常光 僕が子どもの頃に川に行った時、魚釣りのうまいおいちゃんがどんな餌でどんな仕掛けを使っているか、子どもながらにじっと観察して技を盗むわけですよ。それが大事なことなんですね。目の前の出来事を見て、好奇心とそれを満たすための創意工夫と想像力が養われる。そういう経験は今なかなかできない。

平山 未知の何かを知りたいという好奇心は人間の本能であって、それがあらゆる知識活動の原点になっていると思う。怪談の対極にあるような科学ですら、極論すれば、わかっているその先にある、何だかわからないことを探りたいと研究している訳で。

常光 その好奇心、想像力を育てる上で、怪談を話す、読むということも、実はとても効果的で大切なことだと思う。子どもは誰でもそうですけれども、ある時期になると「人が死んだらどうなるか」ということを真剣に考える。あの世はあるのか、火の玉は飛ぶのかとか。学校の教員は、そういう話は非科学的だからと受け入れない傾向がややあるんですが、未知のものを想像し、言葉で語るという面で、怪談は想像力を豊かにする素晴らしいものだと思いますね。

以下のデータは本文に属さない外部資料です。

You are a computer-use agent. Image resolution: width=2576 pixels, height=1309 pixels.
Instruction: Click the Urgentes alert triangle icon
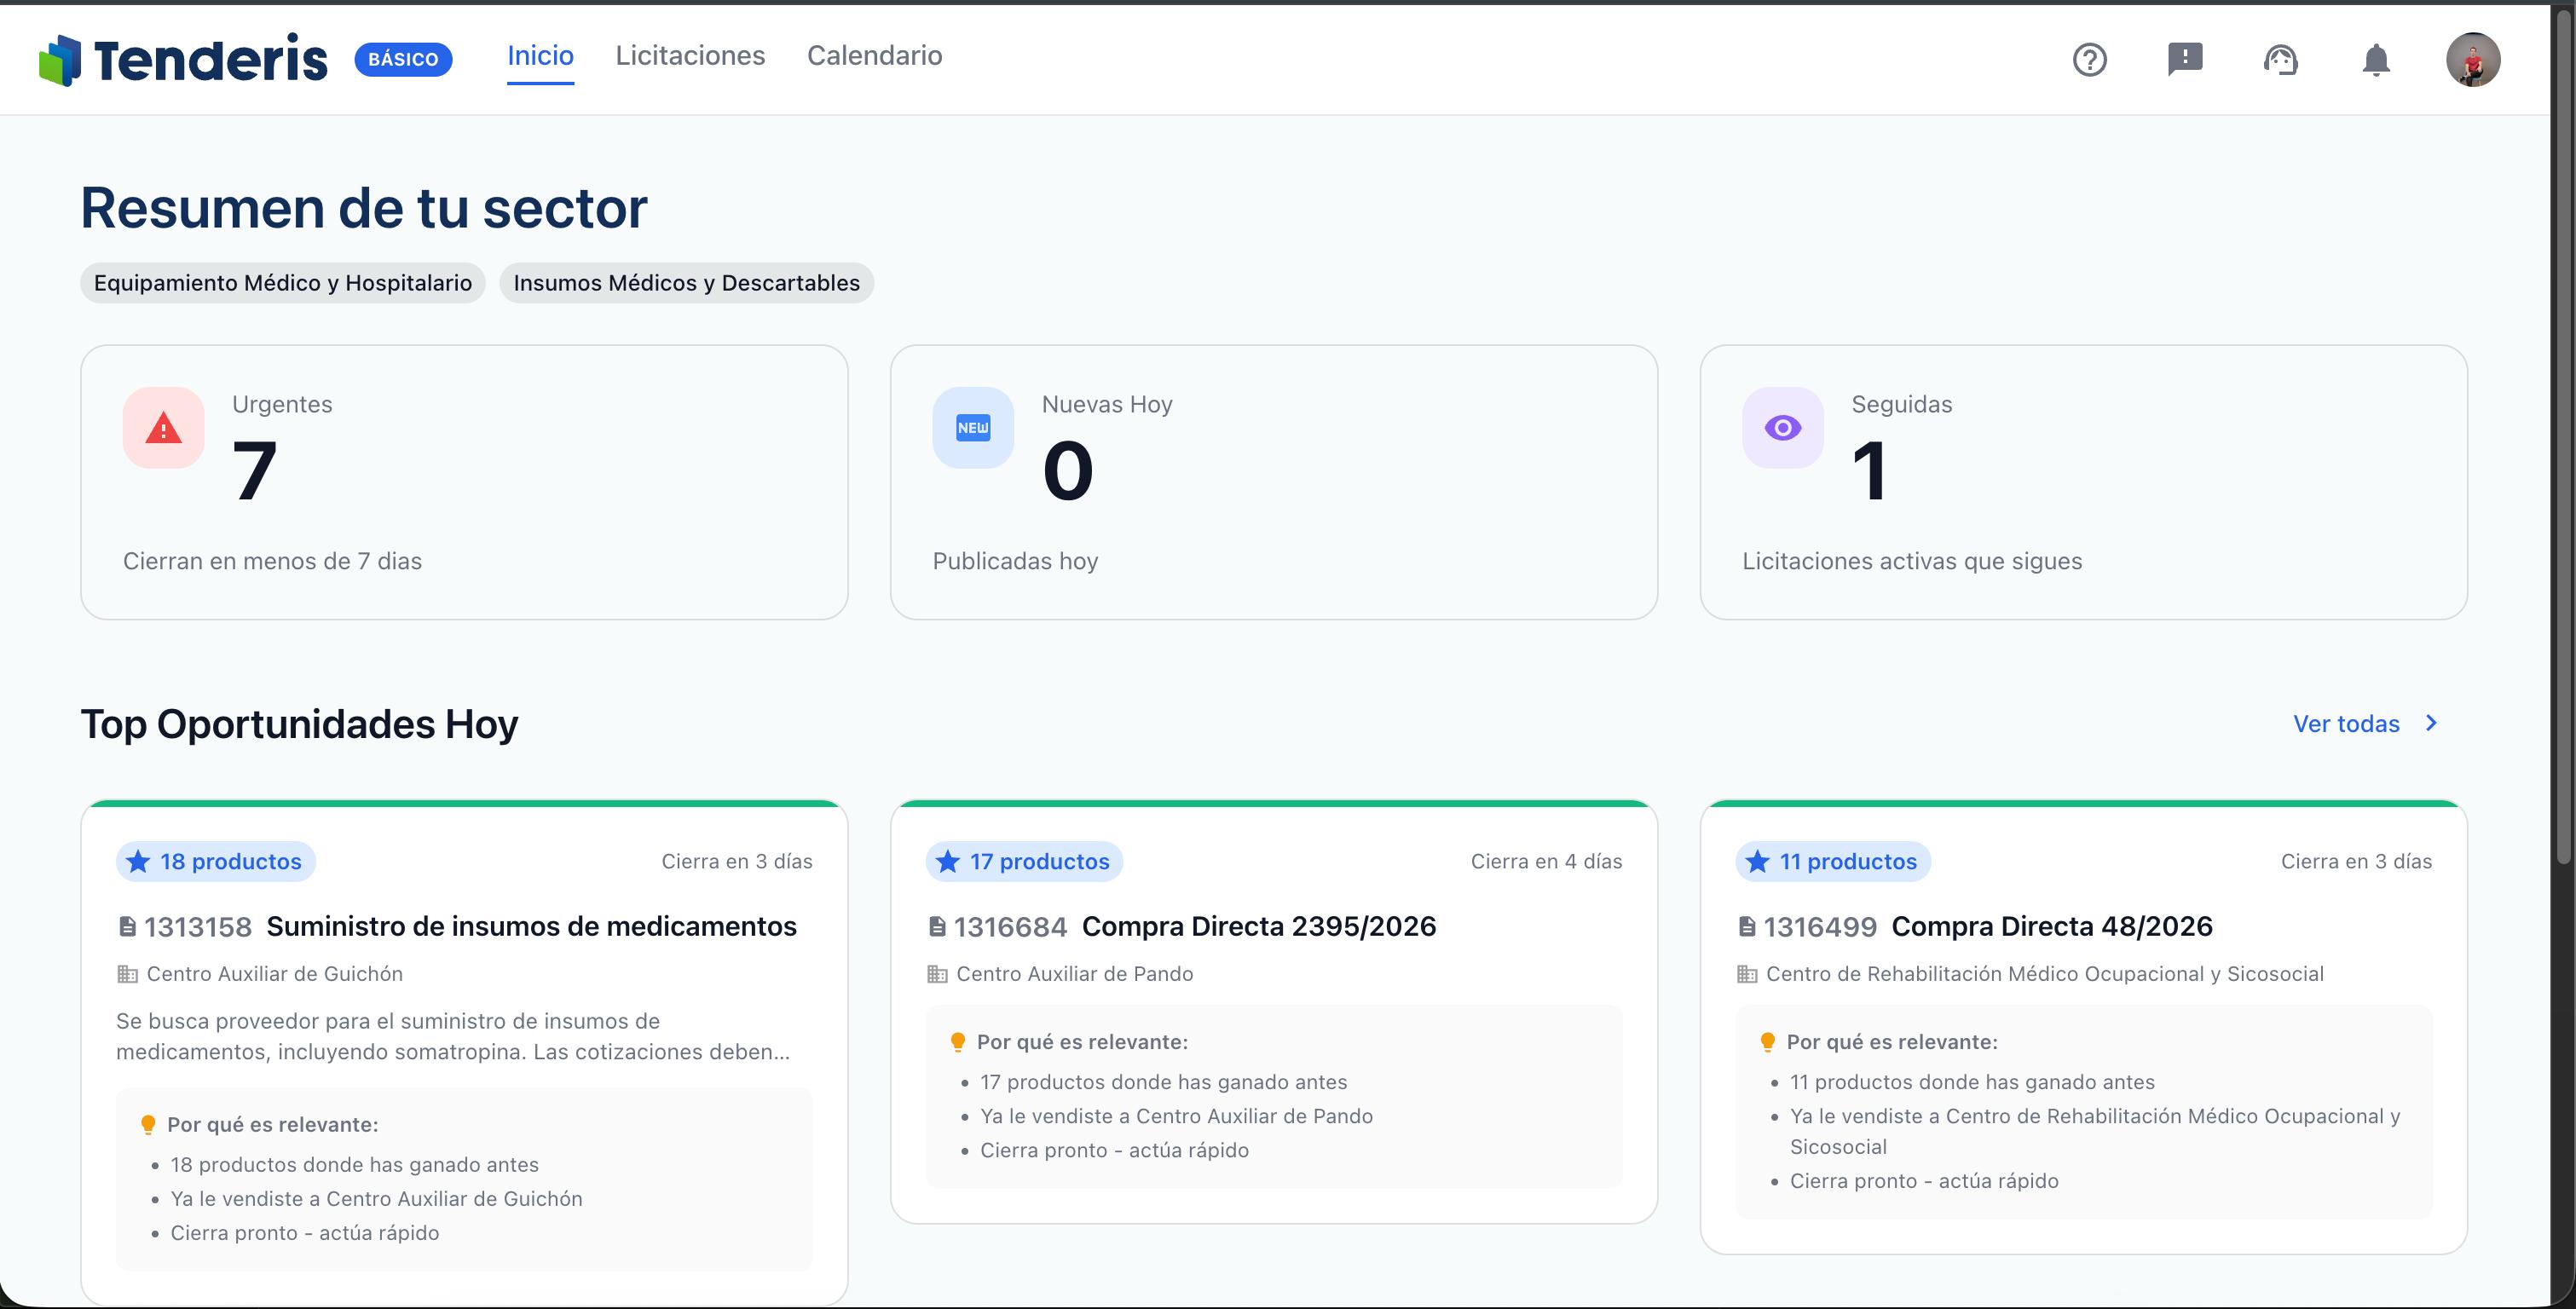(163, 428)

平山 自分の思考、知識の及ばないものに接したときにどういう区別と判断をしていくか。これらをちゃんと小さいときに学んでおかないと、大人になってから巧妙なトリックに引っ掛かり騙される可能性があるようです。近頃は公園へ行くと、子どもが4人集まっているのに、黙って携帯用のゲームをずっとやっている。そういう子どもって目の前で起こる生の「体験」にコロっと転がっちゃうんですよね。頭が良くてきっちり勉強している子に、目の前で簡単な手品をやっただけで、大尊敬されたことがあったんです。そういう子には、ぜひどんどん怪談を読んでほしいなあ。

常光 科学の研究にしても、平山さんが書かれている小説にしても、想像する≠ニいうところで根っこは同じ。非科学的なものを排除し過ぎたせいで、そういう想像の世界と現実との距離の取り方がわからない人が、増えているのではないかと感じるんですよ。しかし「怪談レストラン」がこんなに人気だということは、子どもたちの想像力もまだまだ育っていきますよ。怪談や妖怪を楽しんで、豊かな大人になって欲しいですね。